Keelhauling (
Dutchkielhalen;[1] "to drag along the keel") is a form of punishment and potential execution once meted out to sailors at sea. The sailor was tied to a line looped beneath the vessel, thrown overboard on one side of the ship, and dragged under the ship's
keel, either from one side of the ship to the other, or the length of the ship (from bow to stern).
History
There is limited evidence that keelhauling in this form was used by
pirate ships, especially in the
ancient world.

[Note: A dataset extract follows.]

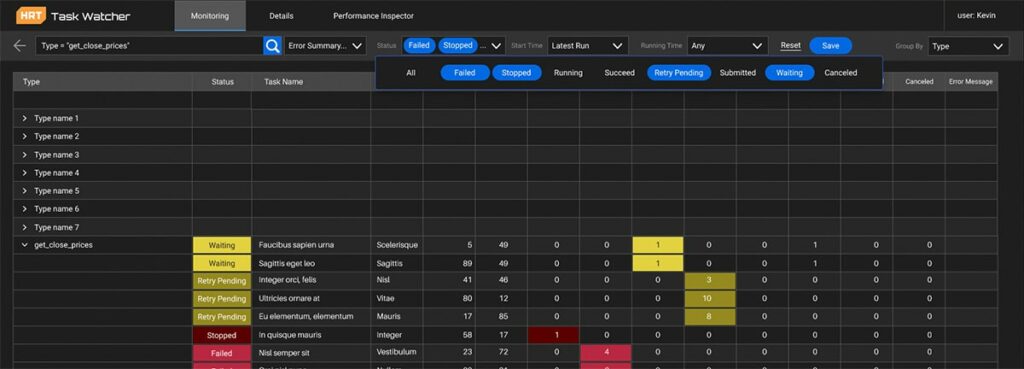Click the blue Save button
This screenshot has width=1024, height=369.
click(831, 46)
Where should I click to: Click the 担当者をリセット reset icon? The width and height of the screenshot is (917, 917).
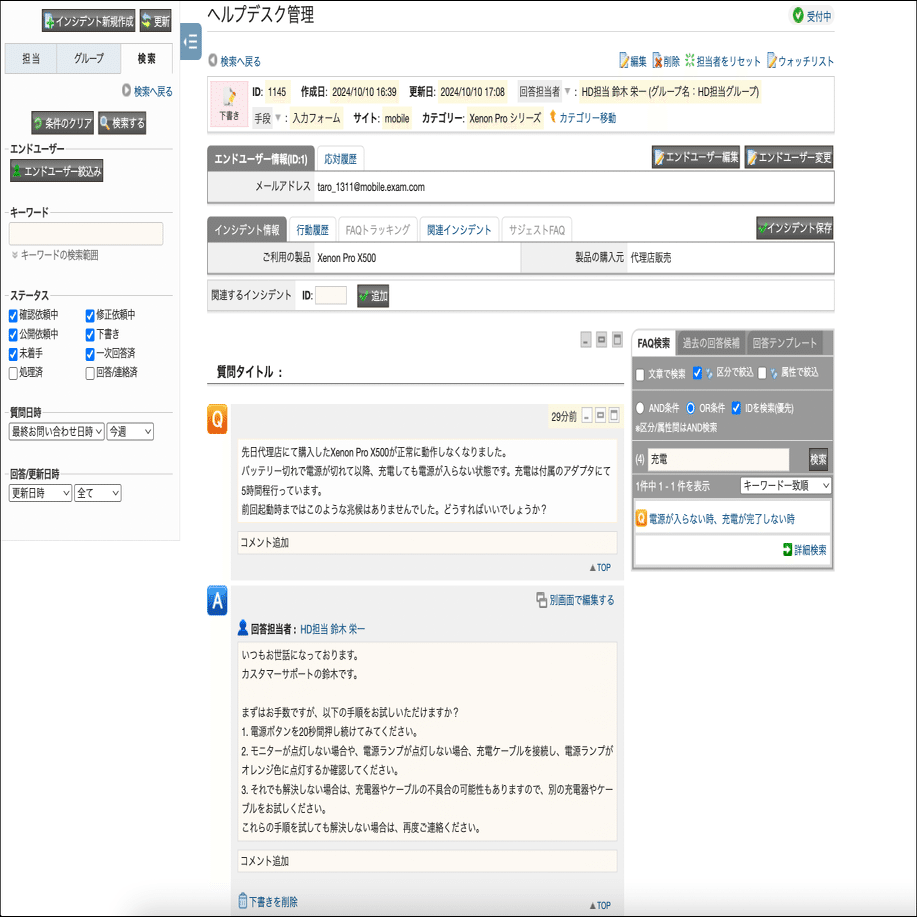tap(690, 61)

The earliest known mention of keelhauling is from the Greeks in the Rhodian Maritime Code (Lex Rhodia), of c. 700 BC, which outlines punishment for piracy. There is an image on a Greek vase, for example, from the same era that is either a representation of
strappado — that is, hanging the victim over the water - or of a keelhauling proper. [2][3]
Several 17th-century English writers such as
William Monson[4] and Nathaniel Boteler[5] recorded the use of keel-hauling on English naval ships. However, their references are vague and provide no date. There seems to be no record of it in English ships' logs of the era, and naval historian
Nicholas Rodger has stated he knows of no firm evidence that it ever happened.[6][original research?] In 1880,
George Shaw Lefevre was confronted in Parliament with a recent report from Italy of a keelhauling on
HMS Alexandra, and denied that such an incident had taken place.[7]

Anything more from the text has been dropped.